**Data provided**:
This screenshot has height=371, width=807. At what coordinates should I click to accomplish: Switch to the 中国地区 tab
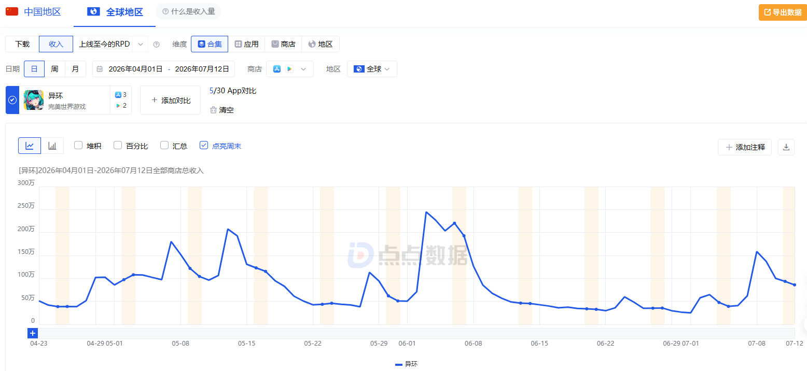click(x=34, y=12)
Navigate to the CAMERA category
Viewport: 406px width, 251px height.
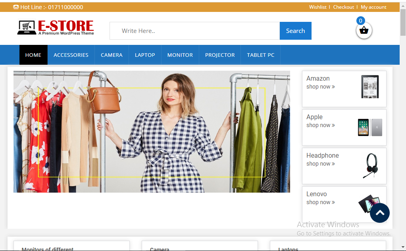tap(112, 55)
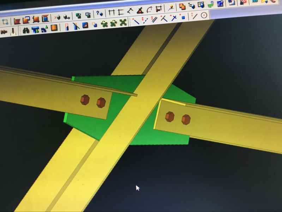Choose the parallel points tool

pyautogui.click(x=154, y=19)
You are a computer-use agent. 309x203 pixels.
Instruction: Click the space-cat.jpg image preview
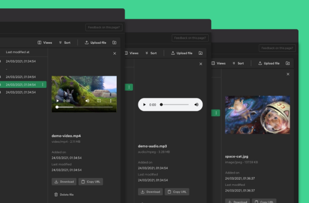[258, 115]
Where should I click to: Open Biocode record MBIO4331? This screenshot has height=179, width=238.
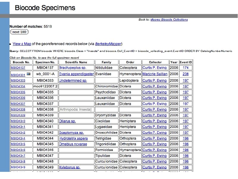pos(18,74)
...
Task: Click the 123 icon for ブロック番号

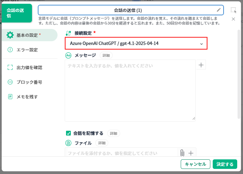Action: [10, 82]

**Work instruction**: Your reply is to be an exact repeat of the listing above from the line holding "This screenshot has height=371, width=807." down to the line holding "You are a computer-use agent. 309x203 pixels.", ends included, pictures excluded.

**Answer space**:
This screenshot has height=371, width=807. At what coordinates should I click to accomplish: Switch to the 中国地区 tab
click(x=34, y=12)
Navigate to the CAMERA category
Viewport: 406px width, 251px height.
tap(112, 55)
Choose the parallel points tool

pyautogui.click(x=154, y=19)
You are a computer-use agent. 309x203 pixels.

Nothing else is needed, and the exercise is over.